Extracted material ::
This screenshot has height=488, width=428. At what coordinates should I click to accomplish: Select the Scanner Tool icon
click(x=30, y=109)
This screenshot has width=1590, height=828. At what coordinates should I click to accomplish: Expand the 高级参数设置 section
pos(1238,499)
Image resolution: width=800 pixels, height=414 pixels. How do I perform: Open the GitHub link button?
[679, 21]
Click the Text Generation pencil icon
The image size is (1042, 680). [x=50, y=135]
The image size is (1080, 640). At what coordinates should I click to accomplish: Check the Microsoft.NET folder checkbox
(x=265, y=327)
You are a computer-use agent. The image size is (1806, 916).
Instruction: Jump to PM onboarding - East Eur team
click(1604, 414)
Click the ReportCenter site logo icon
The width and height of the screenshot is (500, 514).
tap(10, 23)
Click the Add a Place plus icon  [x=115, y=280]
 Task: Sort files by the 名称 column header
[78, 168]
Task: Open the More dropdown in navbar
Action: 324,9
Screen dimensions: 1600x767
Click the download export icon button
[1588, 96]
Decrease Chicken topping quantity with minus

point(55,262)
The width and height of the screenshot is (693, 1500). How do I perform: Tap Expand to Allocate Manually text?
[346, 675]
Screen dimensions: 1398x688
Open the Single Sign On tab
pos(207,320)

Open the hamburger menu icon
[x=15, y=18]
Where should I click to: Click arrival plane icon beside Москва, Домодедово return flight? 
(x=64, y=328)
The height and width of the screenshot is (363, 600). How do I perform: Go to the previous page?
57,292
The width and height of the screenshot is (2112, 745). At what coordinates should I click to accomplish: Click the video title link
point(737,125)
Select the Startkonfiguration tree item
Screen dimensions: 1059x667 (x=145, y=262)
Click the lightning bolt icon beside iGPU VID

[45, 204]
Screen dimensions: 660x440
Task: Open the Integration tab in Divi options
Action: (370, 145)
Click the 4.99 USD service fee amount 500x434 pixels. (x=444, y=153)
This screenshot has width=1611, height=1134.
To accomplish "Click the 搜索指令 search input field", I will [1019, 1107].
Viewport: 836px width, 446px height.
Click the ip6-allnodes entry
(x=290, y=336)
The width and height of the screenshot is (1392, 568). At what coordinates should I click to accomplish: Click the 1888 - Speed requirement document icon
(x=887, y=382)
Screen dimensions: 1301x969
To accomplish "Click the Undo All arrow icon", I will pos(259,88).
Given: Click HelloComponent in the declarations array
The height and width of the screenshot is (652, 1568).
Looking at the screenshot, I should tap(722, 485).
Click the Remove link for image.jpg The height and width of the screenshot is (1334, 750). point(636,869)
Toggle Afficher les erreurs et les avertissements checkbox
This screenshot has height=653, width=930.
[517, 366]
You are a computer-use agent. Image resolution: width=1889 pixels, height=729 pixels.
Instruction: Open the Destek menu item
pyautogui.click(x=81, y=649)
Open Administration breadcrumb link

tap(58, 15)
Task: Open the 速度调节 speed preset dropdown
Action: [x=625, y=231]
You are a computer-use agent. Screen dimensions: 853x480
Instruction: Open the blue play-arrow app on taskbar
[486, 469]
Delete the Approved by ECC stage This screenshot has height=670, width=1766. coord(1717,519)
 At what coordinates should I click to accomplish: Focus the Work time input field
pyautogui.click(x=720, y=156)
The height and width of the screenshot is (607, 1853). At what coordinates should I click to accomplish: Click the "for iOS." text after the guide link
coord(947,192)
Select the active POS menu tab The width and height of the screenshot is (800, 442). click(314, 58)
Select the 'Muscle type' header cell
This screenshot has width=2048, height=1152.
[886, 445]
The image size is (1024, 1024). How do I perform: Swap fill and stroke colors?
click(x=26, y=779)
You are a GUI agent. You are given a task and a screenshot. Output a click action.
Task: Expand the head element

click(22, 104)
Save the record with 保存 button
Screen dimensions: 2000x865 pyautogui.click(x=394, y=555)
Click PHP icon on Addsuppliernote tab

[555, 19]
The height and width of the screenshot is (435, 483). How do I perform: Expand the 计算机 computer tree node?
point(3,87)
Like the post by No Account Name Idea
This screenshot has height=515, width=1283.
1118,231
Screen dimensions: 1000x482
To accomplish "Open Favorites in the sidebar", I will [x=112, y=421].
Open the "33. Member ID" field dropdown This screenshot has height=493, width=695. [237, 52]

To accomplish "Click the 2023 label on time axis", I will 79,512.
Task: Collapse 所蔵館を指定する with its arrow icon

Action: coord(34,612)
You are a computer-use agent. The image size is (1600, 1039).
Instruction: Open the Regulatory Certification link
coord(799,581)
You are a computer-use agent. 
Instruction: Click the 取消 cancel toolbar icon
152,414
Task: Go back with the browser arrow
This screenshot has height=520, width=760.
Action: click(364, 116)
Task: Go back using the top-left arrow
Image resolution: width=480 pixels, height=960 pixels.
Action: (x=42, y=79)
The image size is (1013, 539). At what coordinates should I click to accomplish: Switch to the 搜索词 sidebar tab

Goal of the exercise :: Write every record out again, letter for letter.

Reply to the exercise ::
This screenshot has height=488, width=428. At what coordinates should I click to accomplish: Select the Scanner Tool icon
click(x=30, y=109)
This screenshot has width=1590, height=828. At what coordinates should I click to accomplish: Expand the 高级参数设置 section
pos(1238,499)
Image resolution: width=800 pixels, height=414 pixels. How do I perform: Open the GitHub link button?
[679, 21]
Click the Text Generation pencil icon
The image size is (1042, 680). [x=50, y=135]
The image size is (1080, 640). At what coordinates should I click to accomplish: Check the Microsoft.NET folder checkbox
(x=265, y=327)
You are a computer-use agent. The image size is (1806, 916).
Instruction: Jump to PM onboarding - East Eur team
click(1604, 414)
Click the ReportCenter site logo icon
The width and height of the screenshot is (500, 514).
tap(10, 23)
Click the Add a Place plus icon  [x=115, y=280]
 Task: Sort files by the 名称 column header
[78, 168]
Task: Open the More dropdown in navbar
Action: 324,9
Screen dimensions: 1600x767
Click the download export icon button
[1588, 96]
Decrease Chicken topping quantity with minus

point(55,262)
The width and height of the screenshot is (693, 1500). How do I perform: Tap Expand to Allocate Manually text?
[346, 675]
Screen dimensions: 1398x688
Open the Single Sign On tab
pos(207,320)

Open the hamburger menu icon
[x=15, y=18]
Where should I click to: Click arrival plane icon beside Москва, Домодедово return flight? 
(x=64, y=328)
The height and width of the screenshot is (363, 600). How do I perform: Go to the previous page?
57,292
The width and height of the screenshot is (2112, 745). At what coordinates should I click to accomplish: Click the video title link
point(737,125)
Select the Startkonfiguration tree item
Screen dimensions: 1059x667 (x=145, y=262)
Click the lightning bolt icon beside iGPU VID

[45, 204]
Screen dimensions: 660x440
Task: Open the Integration tab in Divi options
Action: (370, 145)
Click the 4.99 USD service fee amount 500x434 pixels. (x=444, y=153)
This screenshot has width=1611, height=1134.
To accomplish "Click the 搜索指令 search input field", I will [1019, 1107].
Viewport: 836px width, 446px height.
Click the ip6-allnodes entry
(x=290, y=336)
The width and height of the screenshot is (1392, 568). At what coordinates should I click to accomplish: Click the 1888 - Speed requirement document icon
(x=887, y=382)
Screen dimensions: 1301x969
To accomplish "Click the Undo All arrow icon", I will pos(259,88).
Given: Click HelloComponent in the declarations array
The height and width of the screenshot is (652, 1568).
Looking at the screenshot, I should tap(722, 485).
Click the Remove link for image.jpg The height and width of the screenshot is (1334, 750). point(636,869)
Toggle Afficher les erreurs et les avertissements checkbox
This screenshot has height=653, width=930.
[517, 366]
You are a computer-use agent. Image resolution: width=1889 pixels, height=729 pixels.
Instruction: Open the Destek menu item
pyautogui.click(x=81, y=649)
Open Administration breadcrumb link

tap(58, 15)
Task: Open the 速度调节 speed preset dropdown
Action: [x=625, y=231]
You are a computer-use agent. Screen dimensions: 853x480
Instruction: Open the blue play-arrow app on taskbar
[486, 469]
Delete the Approved by ECC stage This screenshot has height=670, width=1766. coord(1717,519)
 At what coordinates should I click to accomplish: Focus the Work time input field
pyautogui.click(x=720, y=156)
The height and width of the screenshot is (607, 1853). At what coordinates should I click to accomplish: Click the "for iOS." text after the guide link
coord(947,192)
Select the active POS menu tab The width and height of the screenshot is (800, 442). click(314, 58)
Select the 'Muscle type' header cell
This screenshot has width=2048, height=1152.
[886, 445]
The image size is (1024, 1024). How do I perform: Swap fill and stroke colors?
click(x=26, y=779)
You are a GUI agent. You are given a task and a screenshot. Output a click action.
Task: Expand the head element

click(22, 104)
Save the record with 保存 button
Screen dimensions: 2000x865 pyautogui.click(x=394, y=555)
Click PHP icon on Addsuppliernote tab

[555, 19]
The height and width of the screenshot is (435, 483). How do I perform: Expand the 计算机 computer tree node?
point(3,87)
Like the post by No Account Name Idea
This screenshot has height=515, width=1283.
1118,231
Screen dimensions: 1000x482
To accomplish "Open Favorites in the sidebar", I will [x=112, y=421].
Open the "33. Member ID" field dropdown This screenshot has height=493, width=695. [237, 52]

To accomplish "Click the 2023 label on time axis", I will 79,512.
Task: Collapse 所蔵館を指定する with its arrow icon

Action: coord(34,612)
You are a computer-use agent. The image size is (1600, 1039).
Instruction: Open the Regulatory Certification link
coord(799,581)
You are a computer-use agent. 
Instruction: Click the 取消 cancel toolbar icon
152,414
Task: Go back with the browser arrow
This screenshot has height=520, width=760.
Action: click(364, 116)
Task: Go back using the top-left arrow
Image resolution: width=480 pixels, height=960 pixels.
Action: (x=42, y=79)
The image size is (1013, 539). At what coordinates should I click to accomplish: Switch to the 搜索词 sidebar tab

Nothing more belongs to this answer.